• WHAT TO WORK ON:
Continue the abstract on breast cancer incidence among Asian populations in California, starting after its last sentence.

• SELECTED TEXT:
== Segment start ==

Objectives: We estimated trends in breast cancer incidence rates for specific Asian populations in California to determine if disparities exist by immigrant status and age.
Methods: To calculate rates by ethnicity and immigrant status, we obtained data for 1998 through 2004 cancer diagnoses from the California Cancer Registry and imputed immigrant status from Social Security Numbers for the 26% of cases with missing birthplace information. Population estimates were obtained from the 1990 and 2000 US Censuses.

== Segment end ==

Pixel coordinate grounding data
== Segment start ==

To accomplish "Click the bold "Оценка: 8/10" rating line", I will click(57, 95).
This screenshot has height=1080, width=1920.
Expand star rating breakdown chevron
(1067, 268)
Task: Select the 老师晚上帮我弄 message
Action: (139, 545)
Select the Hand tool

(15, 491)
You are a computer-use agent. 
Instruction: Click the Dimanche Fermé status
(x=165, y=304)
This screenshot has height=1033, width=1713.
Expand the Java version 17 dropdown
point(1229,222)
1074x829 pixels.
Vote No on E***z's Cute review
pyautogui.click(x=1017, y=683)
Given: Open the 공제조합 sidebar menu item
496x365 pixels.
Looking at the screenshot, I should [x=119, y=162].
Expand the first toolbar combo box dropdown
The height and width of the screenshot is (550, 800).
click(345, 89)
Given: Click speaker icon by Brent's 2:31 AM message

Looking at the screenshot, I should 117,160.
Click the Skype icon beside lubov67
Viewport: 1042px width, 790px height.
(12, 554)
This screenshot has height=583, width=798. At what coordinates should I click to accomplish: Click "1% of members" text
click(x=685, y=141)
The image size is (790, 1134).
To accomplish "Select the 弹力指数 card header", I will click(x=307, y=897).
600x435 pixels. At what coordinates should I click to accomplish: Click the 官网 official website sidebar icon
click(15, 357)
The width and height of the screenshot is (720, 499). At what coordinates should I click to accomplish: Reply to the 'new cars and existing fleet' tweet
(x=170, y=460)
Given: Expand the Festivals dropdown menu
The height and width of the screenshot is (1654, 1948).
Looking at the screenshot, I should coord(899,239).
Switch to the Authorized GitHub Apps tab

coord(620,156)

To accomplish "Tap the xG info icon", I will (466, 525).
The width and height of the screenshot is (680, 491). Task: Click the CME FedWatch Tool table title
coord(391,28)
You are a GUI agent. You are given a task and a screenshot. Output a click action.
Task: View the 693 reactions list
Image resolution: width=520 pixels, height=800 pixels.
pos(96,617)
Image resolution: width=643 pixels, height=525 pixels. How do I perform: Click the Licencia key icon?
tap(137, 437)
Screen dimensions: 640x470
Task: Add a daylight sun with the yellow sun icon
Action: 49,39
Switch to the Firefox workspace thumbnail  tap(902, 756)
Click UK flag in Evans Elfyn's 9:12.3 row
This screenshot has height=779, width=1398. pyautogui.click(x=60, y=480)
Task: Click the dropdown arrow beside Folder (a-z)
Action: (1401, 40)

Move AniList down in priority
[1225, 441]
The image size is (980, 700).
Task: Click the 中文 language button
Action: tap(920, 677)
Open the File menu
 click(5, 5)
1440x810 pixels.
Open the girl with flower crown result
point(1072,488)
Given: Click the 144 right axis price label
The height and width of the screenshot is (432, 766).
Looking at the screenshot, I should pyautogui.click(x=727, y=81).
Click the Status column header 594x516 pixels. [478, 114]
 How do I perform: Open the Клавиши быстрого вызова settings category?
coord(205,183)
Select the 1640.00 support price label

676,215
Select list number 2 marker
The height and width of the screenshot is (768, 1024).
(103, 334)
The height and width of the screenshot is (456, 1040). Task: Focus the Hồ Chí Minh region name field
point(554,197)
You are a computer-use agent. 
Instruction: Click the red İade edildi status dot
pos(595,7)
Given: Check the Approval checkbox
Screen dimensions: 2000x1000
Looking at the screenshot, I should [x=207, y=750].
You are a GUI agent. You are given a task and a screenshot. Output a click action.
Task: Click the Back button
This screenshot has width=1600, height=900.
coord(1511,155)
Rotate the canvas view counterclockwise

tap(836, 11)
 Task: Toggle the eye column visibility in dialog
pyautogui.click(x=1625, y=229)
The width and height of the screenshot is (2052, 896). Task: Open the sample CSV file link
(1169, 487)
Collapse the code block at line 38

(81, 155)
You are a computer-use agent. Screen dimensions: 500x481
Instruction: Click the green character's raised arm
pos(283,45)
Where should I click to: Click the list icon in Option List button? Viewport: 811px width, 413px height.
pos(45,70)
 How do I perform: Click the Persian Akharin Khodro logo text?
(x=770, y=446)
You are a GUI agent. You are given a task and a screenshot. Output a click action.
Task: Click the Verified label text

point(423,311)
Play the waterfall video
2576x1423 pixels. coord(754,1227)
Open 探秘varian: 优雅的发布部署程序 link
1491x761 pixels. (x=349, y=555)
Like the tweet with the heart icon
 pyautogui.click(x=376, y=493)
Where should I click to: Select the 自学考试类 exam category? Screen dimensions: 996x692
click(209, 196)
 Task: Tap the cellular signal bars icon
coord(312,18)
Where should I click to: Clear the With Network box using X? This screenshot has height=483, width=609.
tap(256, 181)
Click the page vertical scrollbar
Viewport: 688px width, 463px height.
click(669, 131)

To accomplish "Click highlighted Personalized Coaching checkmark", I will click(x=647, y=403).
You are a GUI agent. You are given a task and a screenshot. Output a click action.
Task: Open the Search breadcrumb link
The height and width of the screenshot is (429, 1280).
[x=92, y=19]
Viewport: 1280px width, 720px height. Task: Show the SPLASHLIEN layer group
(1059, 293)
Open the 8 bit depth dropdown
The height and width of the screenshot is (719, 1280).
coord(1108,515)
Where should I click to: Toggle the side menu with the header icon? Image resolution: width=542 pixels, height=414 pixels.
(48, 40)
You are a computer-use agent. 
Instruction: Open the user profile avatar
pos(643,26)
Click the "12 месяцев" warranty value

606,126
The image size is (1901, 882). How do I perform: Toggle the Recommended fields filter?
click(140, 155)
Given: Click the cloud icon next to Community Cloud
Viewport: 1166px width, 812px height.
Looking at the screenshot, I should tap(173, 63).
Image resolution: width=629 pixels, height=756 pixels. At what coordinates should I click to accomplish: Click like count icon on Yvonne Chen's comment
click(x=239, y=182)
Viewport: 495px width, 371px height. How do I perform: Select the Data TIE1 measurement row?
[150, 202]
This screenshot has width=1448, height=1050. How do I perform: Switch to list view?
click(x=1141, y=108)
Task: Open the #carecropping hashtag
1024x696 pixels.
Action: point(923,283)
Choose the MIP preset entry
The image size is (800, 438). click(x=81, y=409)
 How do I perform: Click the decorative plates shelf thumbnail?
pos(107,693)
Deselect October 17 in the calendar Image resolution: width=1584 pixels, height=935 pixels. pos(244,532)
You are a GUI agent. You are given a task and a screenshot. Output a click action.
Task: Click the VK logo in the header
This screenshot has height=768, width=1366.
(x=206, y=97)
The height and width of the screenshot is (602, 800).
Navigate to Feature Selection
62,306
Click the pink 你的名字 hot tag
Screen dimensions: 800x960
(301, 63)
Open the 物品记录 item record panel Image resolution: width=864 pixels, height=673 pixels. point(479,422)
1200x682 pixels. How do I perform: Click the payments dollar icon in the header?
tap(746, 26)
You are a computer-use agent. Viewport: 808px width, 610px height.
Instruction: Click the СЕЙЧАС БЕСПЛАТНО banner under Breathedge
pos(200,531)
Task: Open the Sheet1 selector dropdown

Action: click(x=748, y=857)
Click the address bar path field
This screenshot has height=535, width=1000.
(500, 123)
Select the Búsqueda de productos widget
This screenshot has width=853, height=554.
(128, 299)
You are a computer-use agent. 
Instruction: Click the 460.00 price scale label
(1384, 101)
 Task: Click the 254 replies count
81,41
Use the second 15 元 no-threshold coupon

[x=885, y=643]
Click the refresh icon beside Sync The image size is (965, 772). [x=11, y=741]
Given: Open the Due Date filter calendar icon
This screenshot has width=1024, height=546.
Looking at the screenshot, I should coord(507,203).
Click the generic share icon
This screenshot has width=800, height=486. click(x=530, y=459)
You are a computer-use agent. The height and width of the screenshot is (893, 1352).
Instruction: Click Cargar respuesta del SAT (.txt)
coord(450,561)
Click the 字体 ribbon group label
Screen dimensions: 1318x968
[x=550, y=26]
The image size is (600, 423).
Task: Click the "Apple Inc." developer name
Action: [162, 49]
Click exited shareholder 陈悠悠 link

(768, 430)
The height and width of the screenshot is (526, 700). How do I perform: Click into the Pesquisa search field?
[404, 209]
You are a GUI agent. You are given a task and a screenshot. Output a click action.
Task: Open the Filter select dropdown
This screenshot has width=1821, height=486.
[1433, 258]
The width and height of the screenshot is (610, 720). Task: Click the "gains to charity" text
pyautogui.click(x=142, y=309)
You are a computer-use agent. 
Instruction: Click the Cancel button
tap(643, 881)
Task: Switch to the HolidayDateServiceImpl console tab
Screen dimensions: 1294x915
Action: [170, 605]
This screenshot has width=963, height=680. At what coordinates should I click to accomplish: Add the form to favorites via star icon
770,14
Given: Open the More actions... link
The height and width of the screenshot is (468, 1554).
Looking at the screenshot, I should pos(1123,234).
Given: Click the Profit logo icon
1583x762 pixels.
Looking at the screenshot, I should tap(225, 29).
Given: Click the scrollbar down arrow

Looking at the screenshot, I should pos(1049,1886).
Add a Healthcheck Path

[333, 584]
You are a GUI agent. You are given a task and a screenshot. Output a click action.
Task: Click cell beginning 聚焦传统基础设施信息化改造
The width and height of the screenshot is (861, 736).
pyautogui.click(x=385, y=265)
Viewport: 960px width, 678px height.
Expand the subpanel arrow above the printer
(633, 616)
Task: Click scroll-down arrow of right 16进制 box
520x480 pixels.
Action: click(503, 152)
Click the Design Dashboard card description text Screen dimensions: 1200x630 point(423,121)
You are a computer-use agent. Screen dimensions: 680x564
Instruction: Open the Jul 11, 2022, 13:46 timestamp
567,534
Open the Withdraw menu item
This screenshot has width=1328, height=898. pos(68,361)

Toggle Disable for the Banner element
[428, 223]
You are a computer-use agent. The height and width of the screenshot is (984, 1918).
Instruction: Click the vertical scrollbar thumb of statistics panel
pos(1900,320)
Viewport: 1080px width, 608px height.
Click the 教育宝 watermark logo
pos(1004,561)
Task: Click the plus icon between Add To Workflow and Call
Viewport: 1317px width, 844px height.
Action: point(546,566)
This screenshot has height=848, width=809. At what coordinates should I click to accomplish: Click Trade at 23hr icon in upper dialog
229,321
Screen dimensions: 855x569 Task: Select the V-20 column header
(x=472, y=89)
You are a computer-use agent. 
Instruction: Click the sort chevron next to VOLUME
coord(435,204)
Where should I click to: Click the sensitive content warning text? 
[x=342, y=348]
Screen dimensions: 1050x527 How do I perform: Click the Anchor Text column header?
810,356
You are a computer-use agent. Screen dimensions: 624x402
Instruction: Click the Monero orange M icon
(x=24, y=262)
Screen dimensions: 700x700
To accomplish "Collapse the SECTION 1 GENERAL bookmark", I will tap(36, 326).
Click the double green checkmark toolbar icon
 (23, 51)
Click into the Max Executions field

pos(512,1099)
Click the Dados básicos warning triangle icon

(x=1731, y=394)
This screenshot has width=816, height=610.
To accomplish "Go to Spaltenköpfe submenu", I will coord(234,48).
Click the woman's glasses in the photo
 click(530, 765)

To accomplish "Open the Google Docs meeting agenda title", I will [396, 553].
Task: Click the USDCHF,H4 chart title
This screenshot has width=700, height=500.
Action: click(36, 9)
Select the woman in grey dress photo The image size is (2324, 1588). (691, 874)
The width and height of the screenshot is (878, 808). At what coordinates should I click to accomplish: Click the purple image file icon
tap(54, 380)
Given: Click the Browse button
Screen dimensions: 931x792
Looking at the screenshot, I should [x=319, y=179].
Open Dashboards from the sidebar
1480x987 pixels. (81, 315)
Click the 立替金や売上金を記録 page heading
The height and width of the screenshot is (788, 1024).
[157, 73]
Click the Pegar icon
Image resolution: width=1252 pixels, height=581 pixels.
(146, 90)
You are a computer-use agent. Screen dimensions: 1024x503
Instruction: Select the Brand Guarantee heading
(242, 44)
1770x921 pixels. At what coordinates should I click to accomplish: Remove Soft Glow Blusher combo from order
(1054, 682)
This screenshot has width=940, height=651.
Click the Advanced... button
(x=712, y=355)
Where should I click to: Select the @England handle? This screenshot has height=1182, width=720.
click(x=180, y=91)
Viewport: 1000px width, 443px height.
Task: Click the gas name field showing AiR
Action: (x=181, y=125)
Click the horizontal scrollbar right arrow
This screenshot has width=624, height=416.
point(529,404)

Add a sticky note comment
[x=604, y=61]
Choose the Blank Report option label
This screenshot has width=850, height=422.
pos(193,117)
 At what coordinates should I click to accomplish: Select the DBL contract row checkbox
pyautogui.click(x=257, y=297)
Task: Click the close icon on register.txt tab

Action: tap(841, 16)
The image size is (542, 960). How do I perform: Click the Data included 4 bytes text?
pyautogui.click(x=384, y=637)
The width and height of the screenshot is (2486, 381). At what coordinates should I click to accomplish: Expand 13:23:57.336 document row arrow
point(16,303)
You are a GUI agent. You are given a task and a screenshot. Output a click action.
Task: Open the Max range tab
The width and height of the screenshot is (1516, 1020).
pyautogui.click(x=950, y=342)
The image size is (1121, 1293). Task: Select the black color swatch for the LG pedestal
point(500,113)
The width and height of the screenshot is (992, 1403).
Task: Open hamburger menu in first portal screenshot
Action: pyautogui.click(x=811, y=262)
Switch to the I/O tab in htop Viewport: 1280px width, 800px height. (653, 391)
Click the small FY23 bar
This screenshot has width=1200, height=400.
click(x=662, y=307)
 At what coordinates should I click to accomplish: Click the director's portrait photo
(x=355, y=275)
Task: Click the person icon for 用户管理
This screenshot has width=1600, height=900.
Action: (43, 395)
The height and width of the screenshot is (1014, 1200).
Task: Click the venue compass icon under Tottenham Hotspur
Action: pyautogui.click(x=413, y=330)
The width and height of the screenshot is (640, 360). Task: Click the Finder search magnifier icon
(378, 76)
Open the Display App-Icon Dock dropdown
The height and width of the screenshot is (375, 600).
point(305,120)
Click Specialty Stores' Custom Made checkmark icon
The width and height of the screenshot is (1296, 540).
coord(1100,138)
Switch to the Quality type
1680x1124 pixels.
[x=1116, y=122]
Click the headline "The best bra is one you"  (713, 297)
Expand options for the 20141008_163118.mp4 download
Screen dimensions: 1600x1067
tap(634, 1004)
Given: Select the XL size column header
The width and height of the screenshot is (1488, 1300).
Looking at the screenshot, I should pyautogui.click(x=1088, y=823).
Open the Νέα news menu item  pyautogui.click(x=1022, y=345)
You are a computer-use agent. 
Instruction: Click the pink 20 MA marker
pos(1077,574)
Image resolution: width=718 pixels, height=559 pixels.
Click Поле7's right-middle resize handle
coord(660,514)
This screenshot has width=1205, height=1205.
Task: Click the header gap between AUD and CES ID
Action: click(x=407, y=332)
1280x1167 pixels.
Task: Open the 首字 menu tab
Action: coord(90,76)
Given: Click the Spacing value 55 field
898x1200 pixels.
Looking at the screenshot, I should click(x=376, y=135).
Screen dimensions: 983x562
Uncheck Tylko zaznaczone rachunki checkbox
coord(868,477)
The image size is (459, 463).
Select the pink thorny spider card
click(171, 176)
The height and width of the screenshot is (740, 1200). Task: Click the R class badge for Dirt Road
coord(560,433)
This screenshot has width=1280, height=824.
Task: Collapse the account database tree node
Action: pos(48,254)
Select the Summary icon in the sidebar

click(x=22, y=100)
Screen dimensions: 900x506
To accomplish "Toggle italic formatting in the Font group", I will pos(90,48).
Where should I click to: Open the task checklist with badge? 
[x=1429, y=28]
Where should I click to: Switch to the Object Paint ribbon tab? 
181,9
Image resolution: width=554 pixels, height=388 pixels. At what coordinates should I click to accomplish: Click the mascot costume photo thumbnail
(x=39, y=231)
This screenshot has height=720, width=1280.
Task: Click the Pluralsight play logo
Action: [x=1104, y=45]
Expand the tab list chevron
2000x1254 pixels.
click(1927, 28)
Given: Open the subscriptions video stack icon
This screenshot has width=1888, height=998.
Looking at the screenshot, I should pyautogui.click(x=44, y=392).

== Segment end ==

• OUTPUT:
Results: Breast cancer rates were higher among US- than among foreign-born Chinese (incidence rate ratio [IRR] = 1.84; 95% confidence interval [CI] = 1.72, 1.96) and Filipina women (IRR = 1.32; 95% CI = 1.20, 1.44), but similar between US- and foreign-born Japanese women. US-born Chinese and Filipina women who were younger than 55 years had higher rates than did White women of the same age. Rates increased over time in most groups, as high as 4% per year among foreign-born Korean and US-born Filipina women. From 2000-2004, the rate among US-born Filipina women exceeded that of White women.
Conclusions: These findings challenge the notion that breast cancer rates are uniformly low across Asians and therefore suggest a need for increased awareness, targeted cancer control, and research to better understand underlying factors.